Es ist ein Albtraum von Aquariumsbesitzern: Das Becken könnte aus irgendeinem dummen Grund platzen. Und schlimmer noch als bei einer überlaufenen Badewanne, deren Inhalt sich über die Wohnungen darunter wohnender, garantiert erboster Nachbarn ergießt, lautet dann das Urteil: fahrlässige Tötung. Im Aquadom – die Attraktion mitten im Radisson-Hotel-Aquarée an der Karl-Liebknecht-Straße – müsste es heißen: fahrlässige Fisch-Massentötung.
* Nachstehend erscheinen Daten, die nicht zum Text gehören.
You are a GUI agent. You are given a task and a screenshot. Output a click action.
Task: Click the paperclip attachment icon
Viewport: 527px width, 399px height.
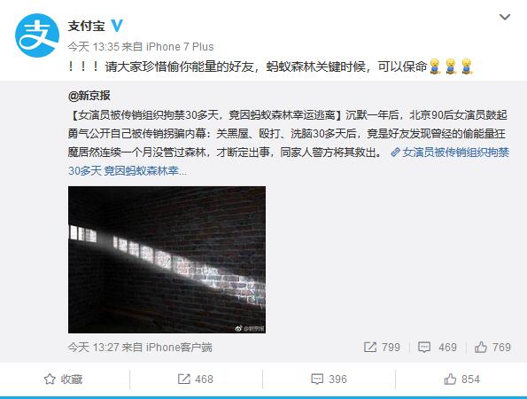(395, 153)
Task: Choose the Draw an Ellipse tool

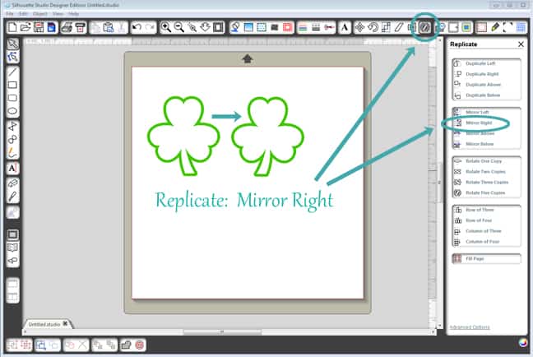Action: click(x=13, y=111)
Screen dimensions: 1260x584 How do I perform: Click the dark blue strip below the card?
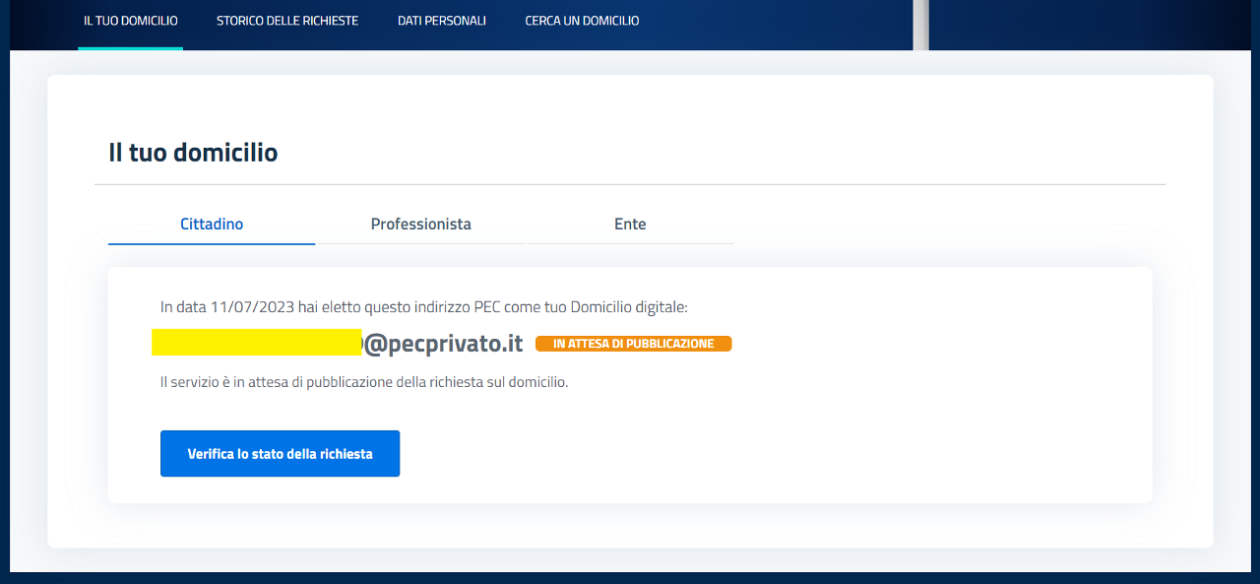click(x=630, y=577)
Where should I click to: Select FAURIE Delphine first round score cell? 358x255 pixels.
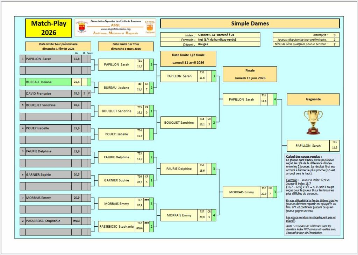point(151,157)
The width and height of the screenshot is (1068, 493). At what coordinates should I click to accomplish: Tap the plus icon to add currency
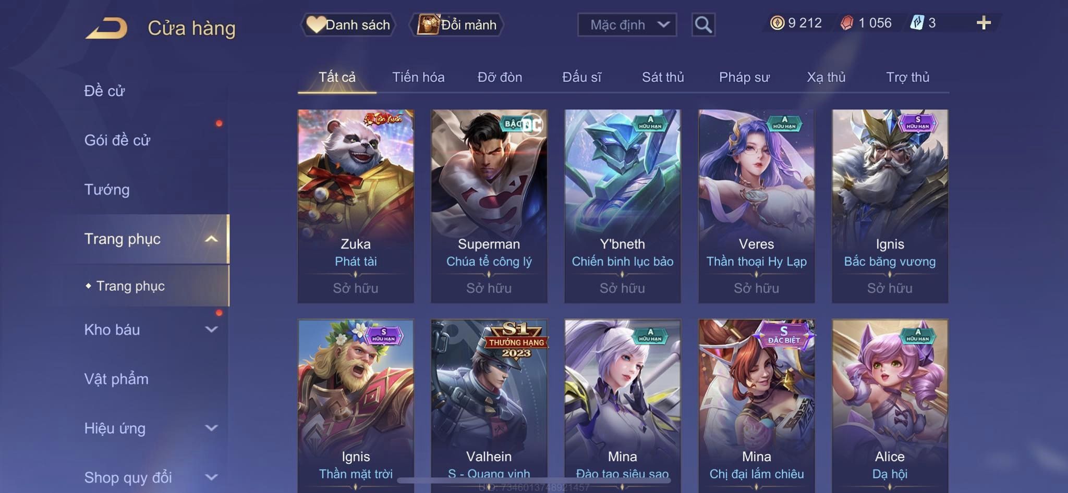point(984,23)
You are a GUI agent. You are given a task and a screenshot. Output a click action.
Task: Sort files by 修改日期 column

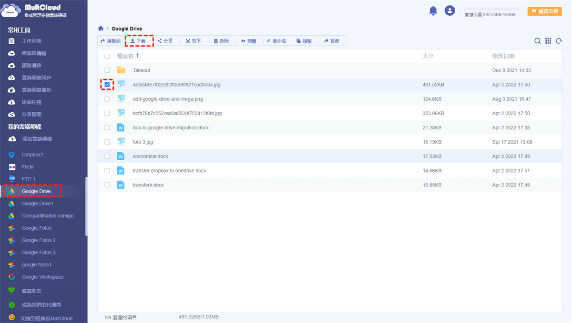503,56
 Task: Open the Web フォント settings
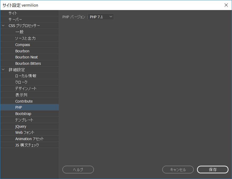point(24,132)
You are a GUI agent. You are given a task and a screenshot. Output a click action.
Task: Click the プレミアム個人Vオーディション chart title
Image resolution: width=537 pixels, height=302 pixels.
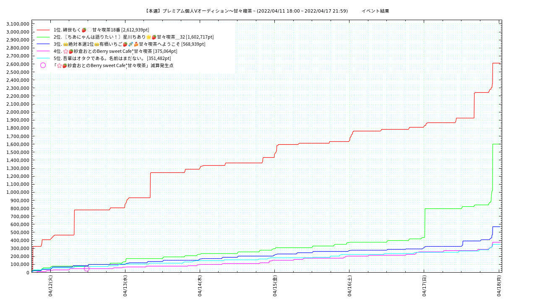click(x=246, y=11)
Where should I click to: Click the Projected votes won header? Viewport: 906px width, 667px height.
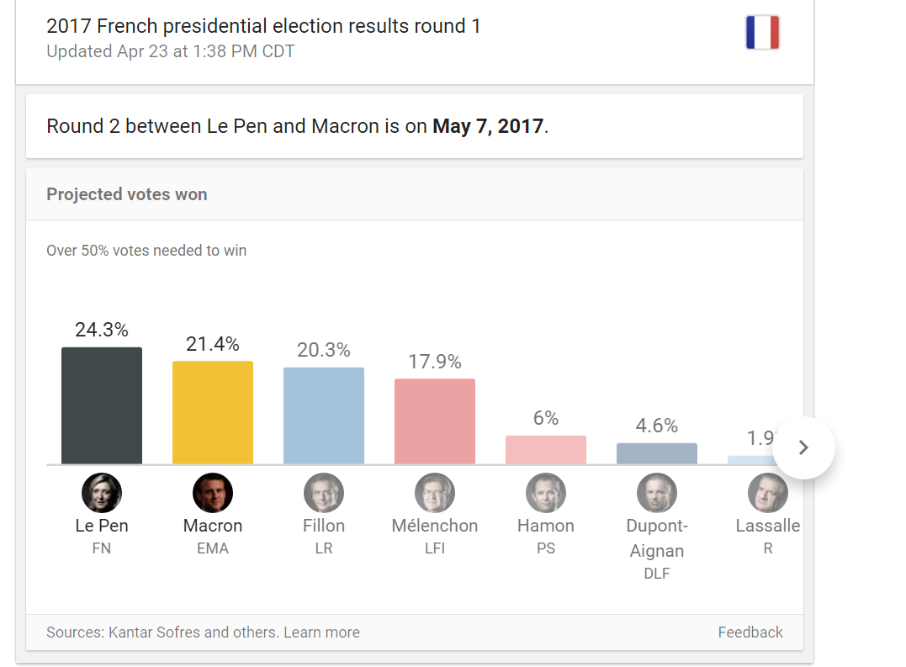[x=127, y=194]
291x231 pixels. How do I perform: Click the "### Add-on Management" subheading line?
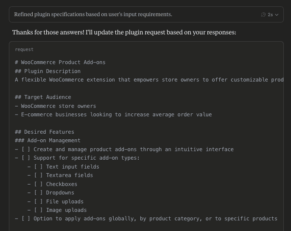point(48,141)
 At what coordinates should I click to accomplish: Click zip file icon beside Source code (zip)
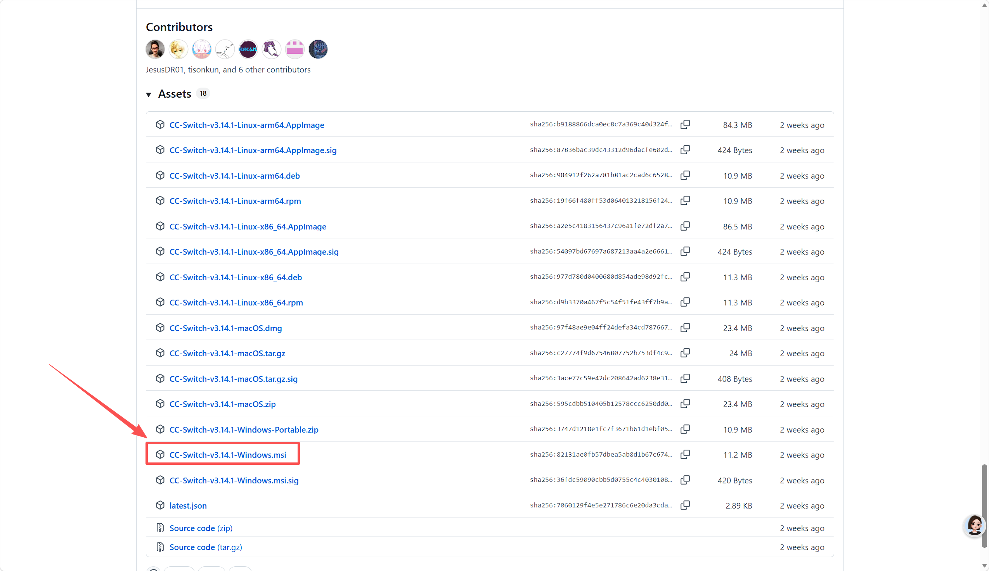coord(160,528)
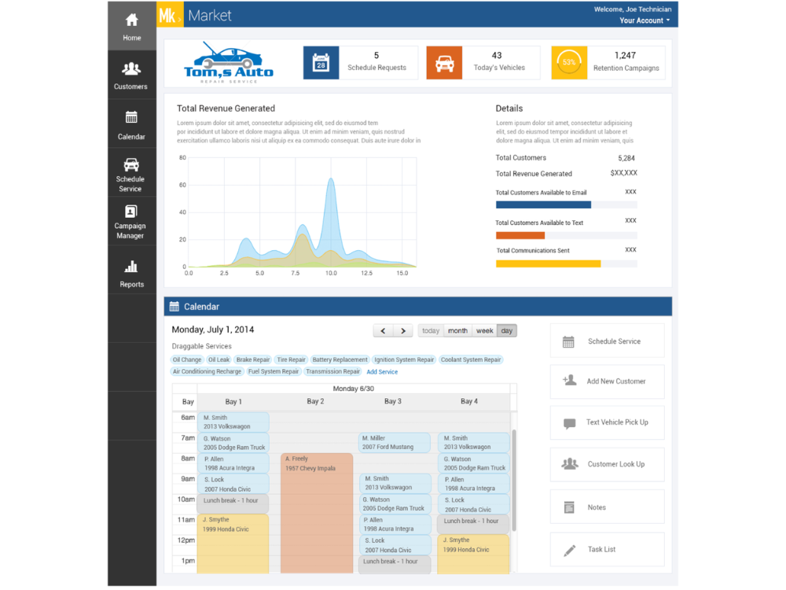Open the Schedule Service car icon
This screenshot has height=590, width=786.
click(131, 164)
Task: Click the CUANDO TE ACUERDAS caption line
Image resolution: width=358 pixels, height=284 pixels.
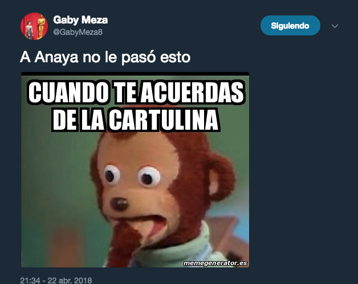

Die Investmentgesellschaft Union Investment mit ihrer Sea-Life-Ausstellung machte den Gigantismus möglich. Ein Magnetismus, attraktiv nicht nur für die Hotelgäste, auch für Tagesbesucher, Schulklassen, Kindergarten- und Touristengruppen, gebaut von International Concept Management (ICM) aus Junction/Colorado, heute Sitz in Hongkong. ICM beglückte schon Hotels, Shoppingmalls, Nobelrestaurants in Dubai, China, Russland, Brasilien und Griechenland mit derartigen Groß-Aquarien. Das Dinieren neben Delphinen und Haifischen gilt als Highlight der Event-Gastronomie.
Das Radisson-Hotel ist nicht der Betreiber des Aquadoms, hat aber 18 Jahre lang von der Sea-Life-Gigantomanie profitiert. Nun ist der Schaden da: Gebäudeteile sind ruiniert, der Hotelbetrieb muss ruhen. Das Hotel konnte mit dem Aquarium-Spektakel werben, dem „größten freistehenden zylindrischen Aquarium der Welt“ das als unvergleichbar galt. Nun sollte statt eines neuen Riesenaquariums besser eine stromsparende LED-Lichtskulptur errichtet werden oder etwas, das zum Kuppeldach umweltfreundlich und nachhaltig wächst und grünt und möglichst wenig Energie verschlingt.
Übrigens stand zu DDR-Zeiten an dieser Stelle das Palasthotel, unter Honecker kostspielig mit raren Devisen von schwedischen Architekten gebaut – nur für mit harter Währung zahlende Gäste aus dem nichtsozialistischen Ausland. Hinter vorgehaltener Hand erzählte man sich damals, Diplomaten, Spione und Stasi gäben sich dort die Klinke in die Hand. In Thomas Brussigs Roman „Wie es leuchtet“, 2004, spielt das dubiose von Interhotel betriebene Palasthotel die zentrale Rolle. 2001, noch vor dem Schleifen des nahen Palastes der Republik, wurde es abgerissen. Auch damals gab es tagelang Aufregung. Die Bagger hatten unter dem zerhackten Betonfundament eine US-Fliegerbombe von 1945 freigelegt. Das Entschärfen gelang. Glück gehabt. Manche Orte haben es halt in sich.